Find how many lines in the data below mention "height". Give the number only.

⁂

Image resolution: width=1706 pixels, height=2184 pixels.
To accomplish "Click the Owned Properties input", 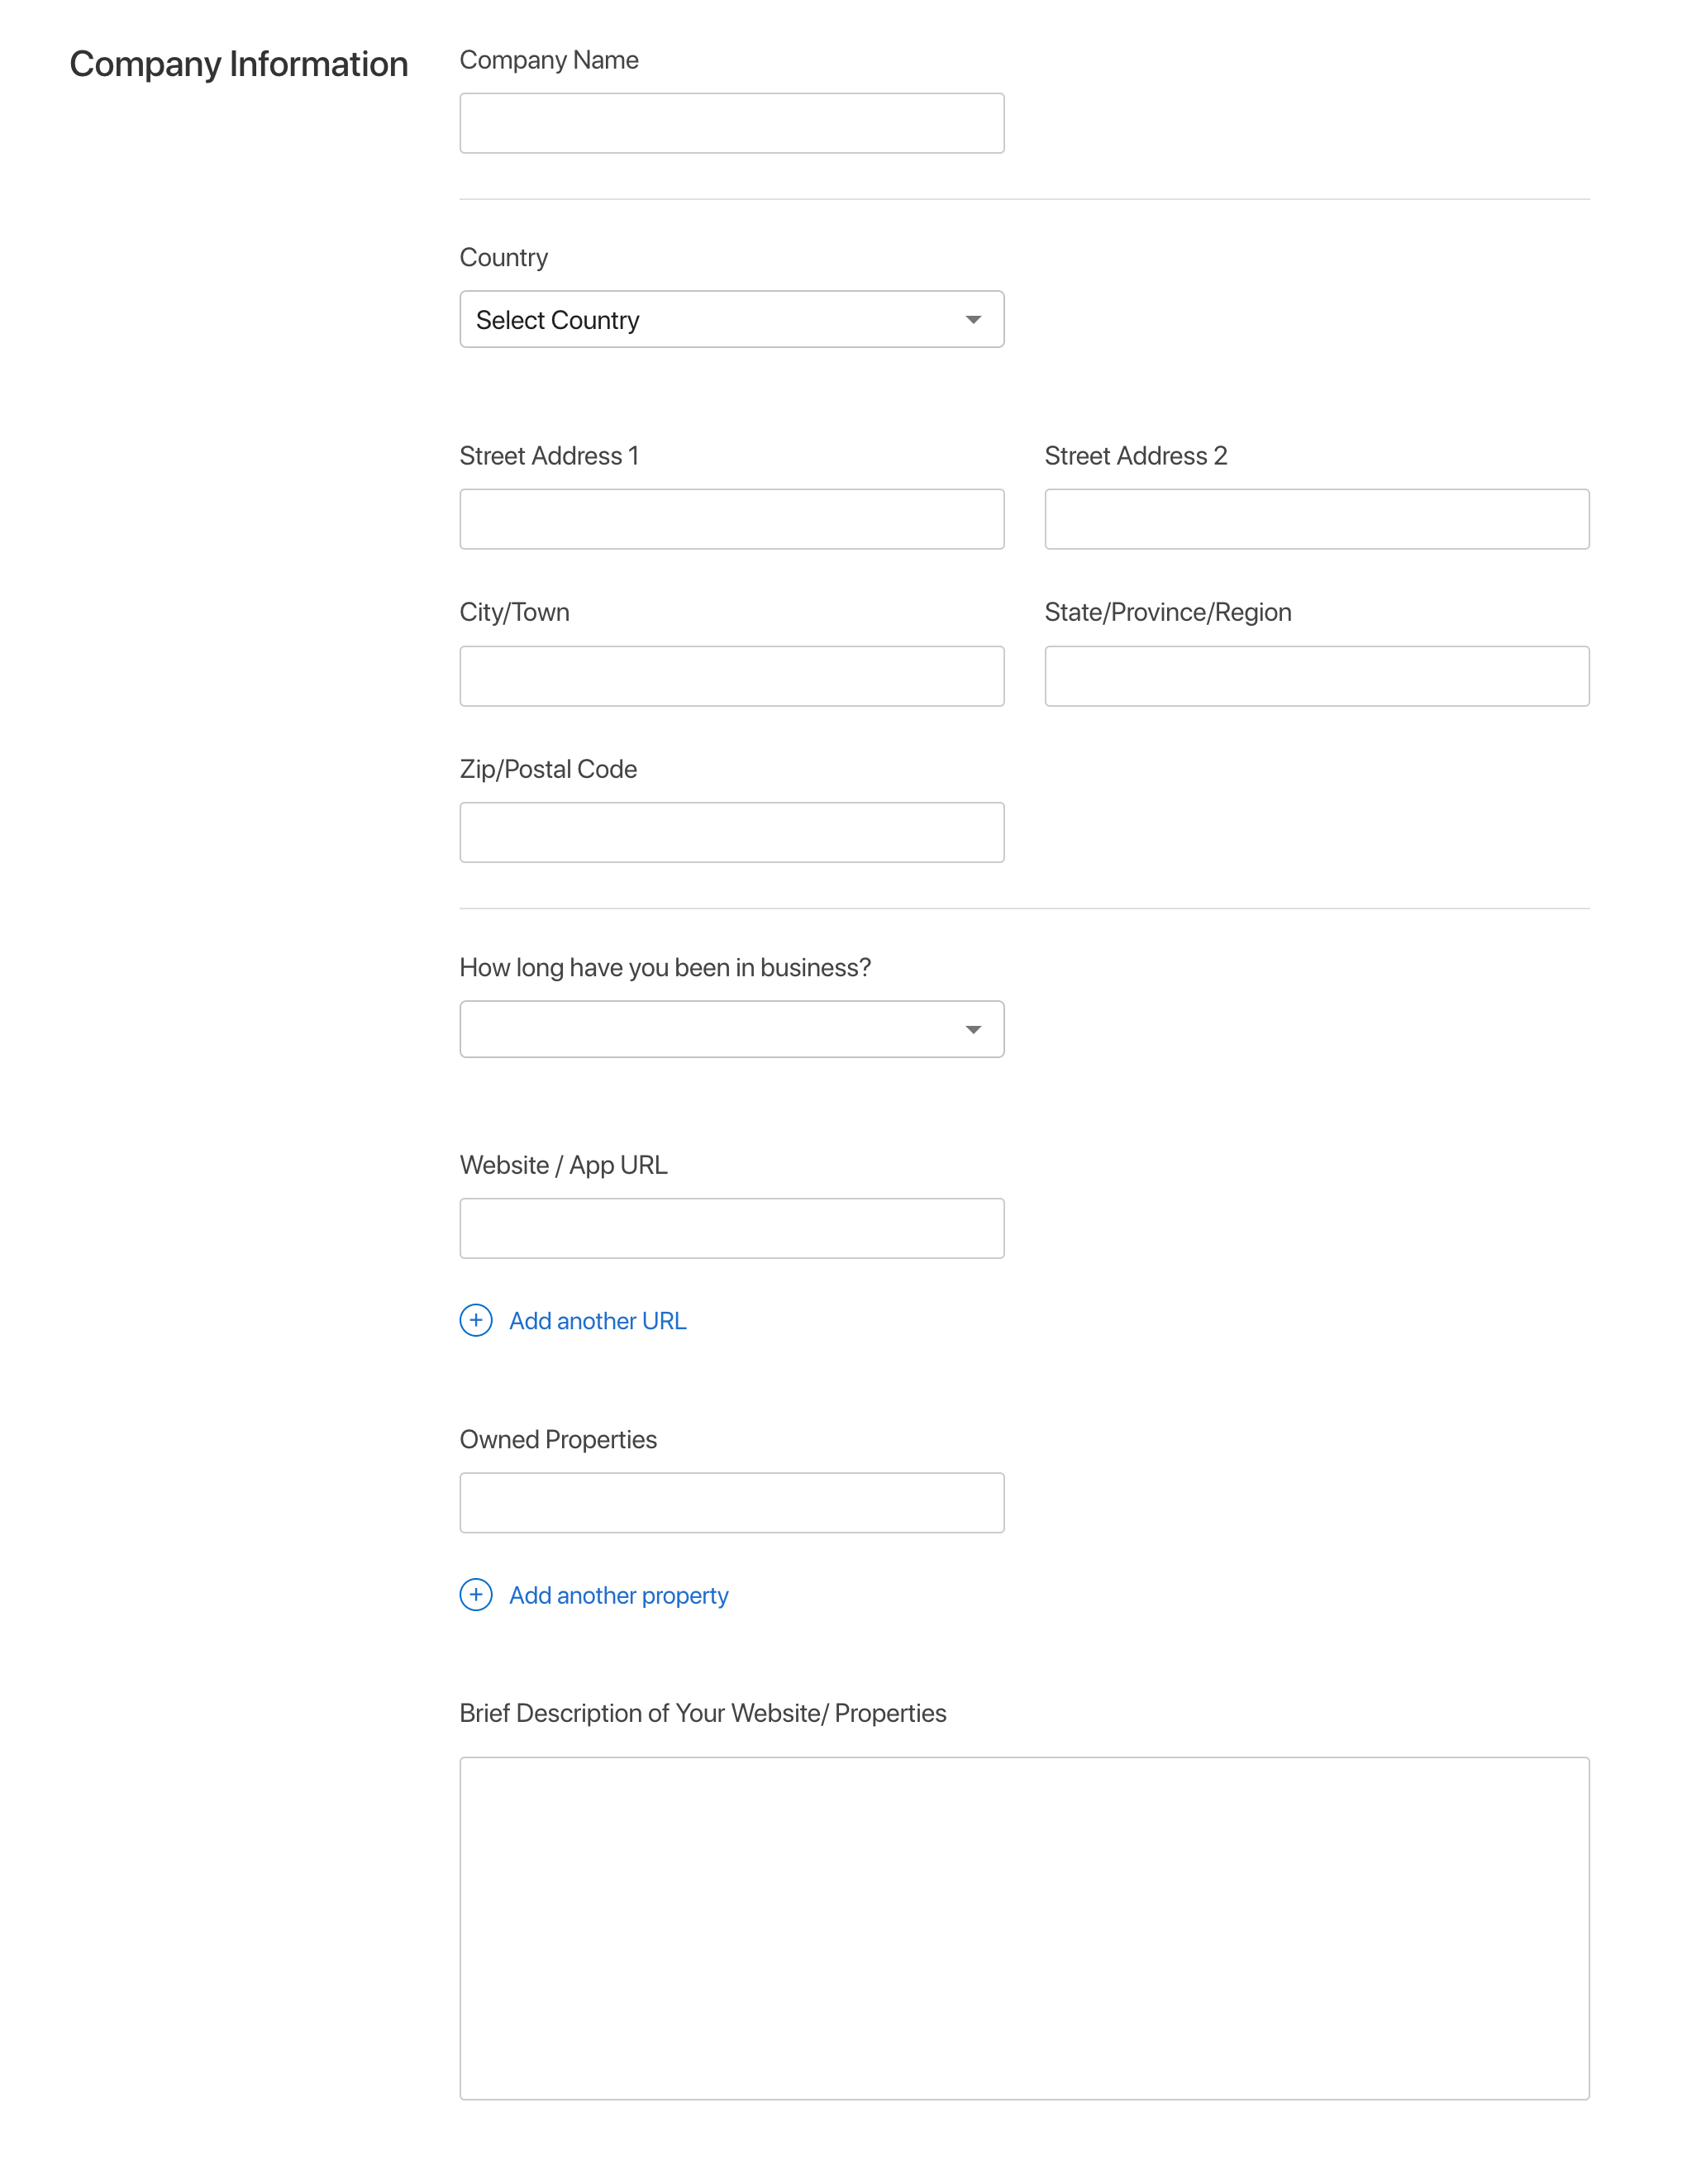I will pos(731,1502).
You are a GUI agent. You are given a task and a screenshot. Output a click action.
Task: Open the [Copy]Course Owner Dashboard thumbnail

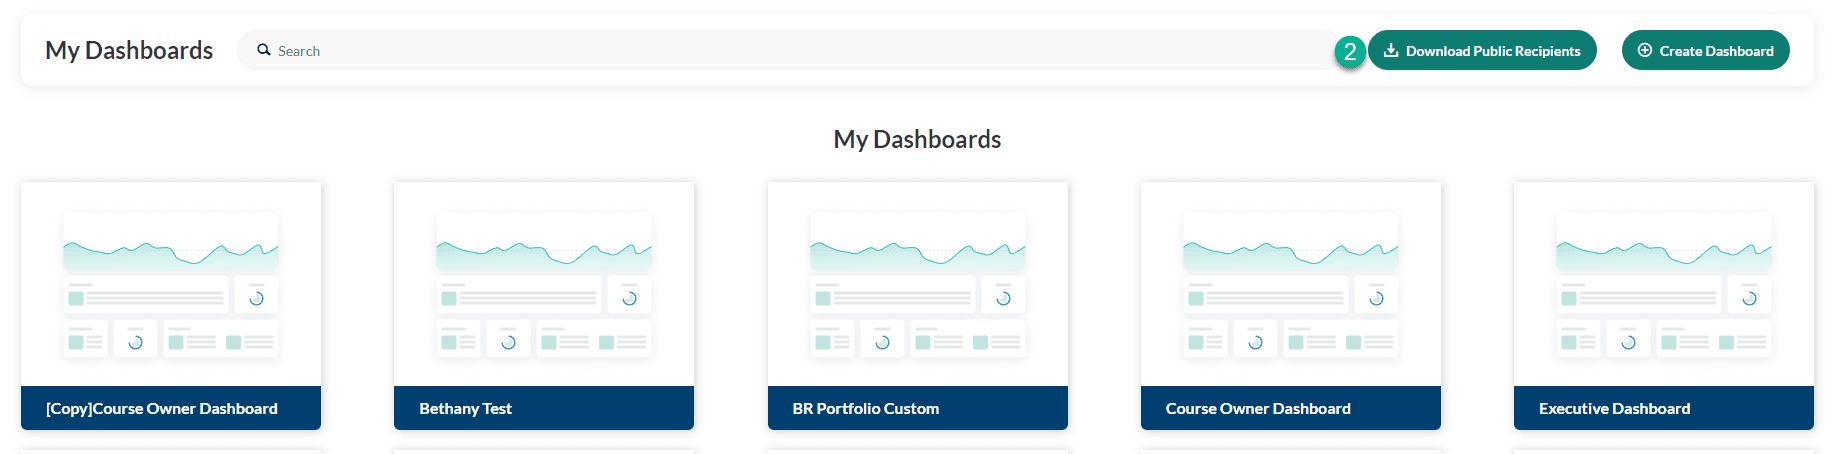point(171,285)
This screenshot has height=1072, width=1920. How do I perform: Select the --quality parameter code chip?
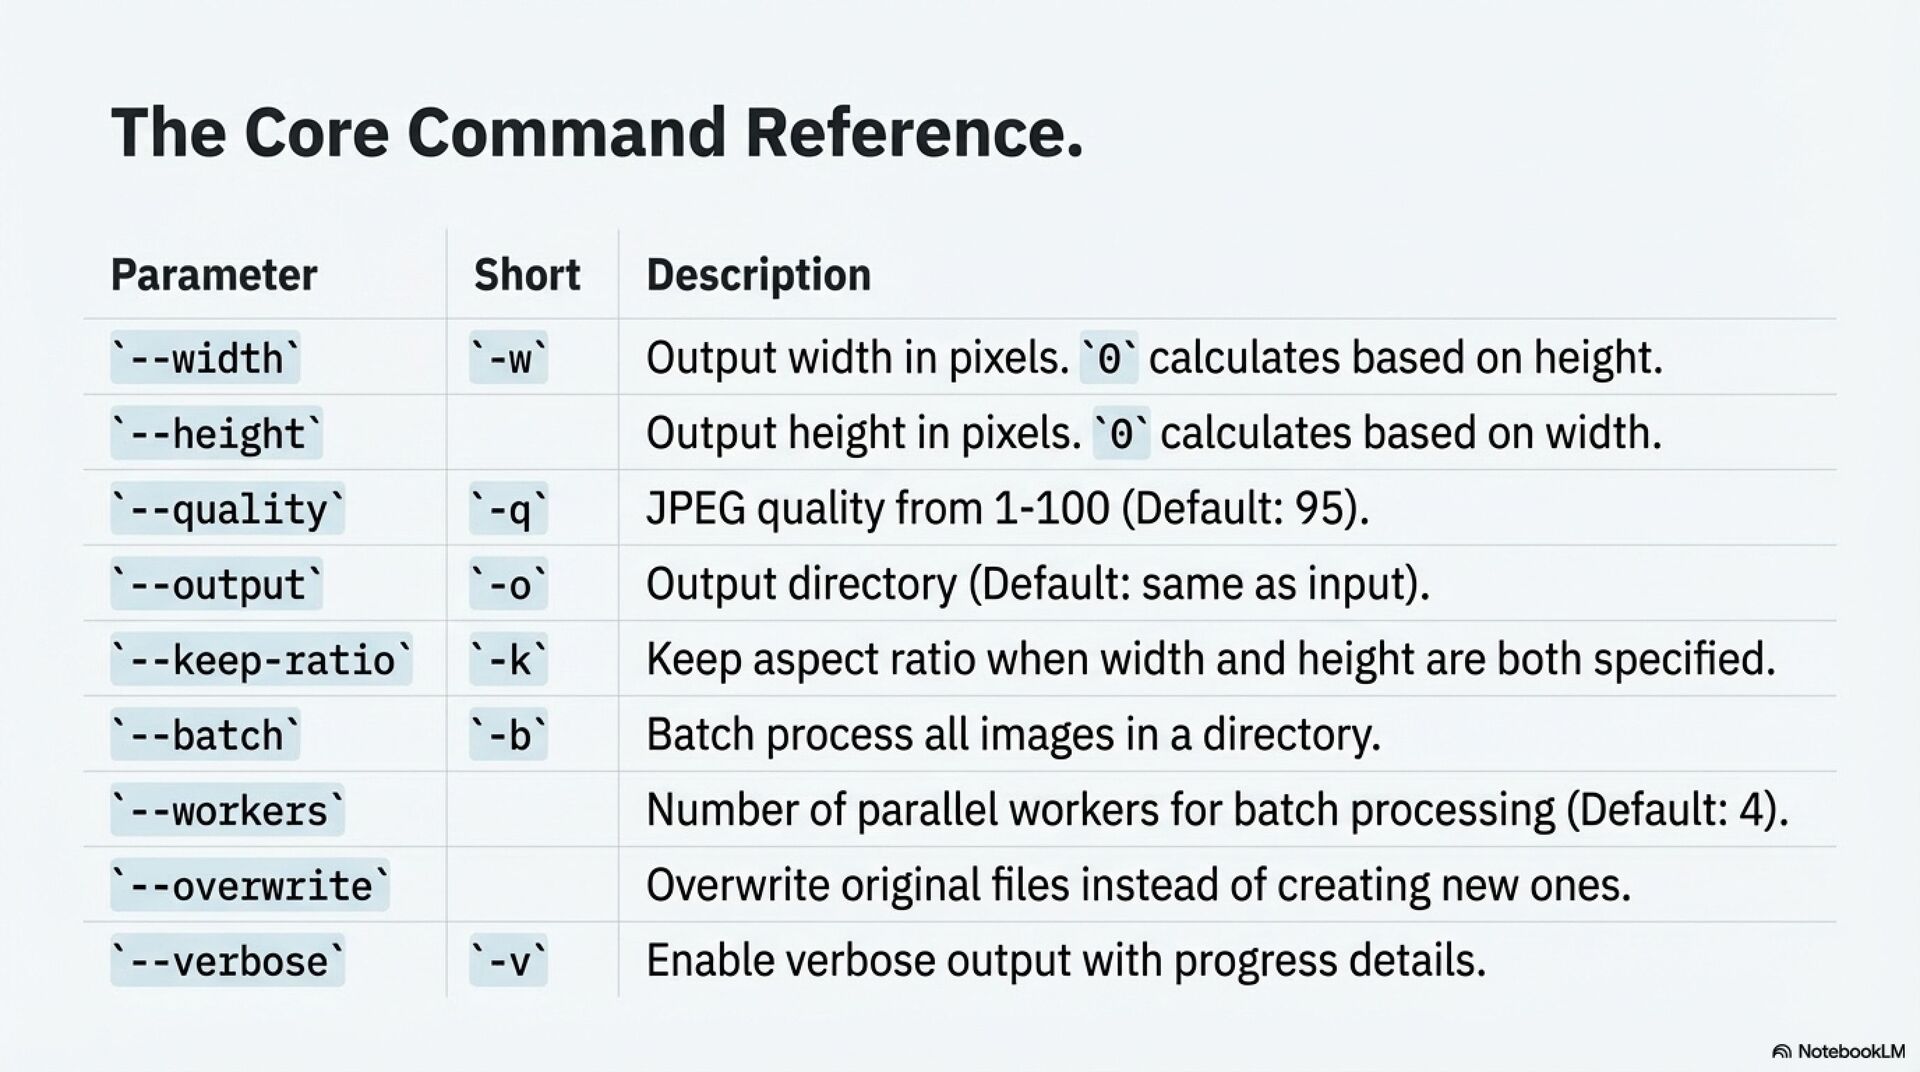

⁂

**Answer for this exercise:**
2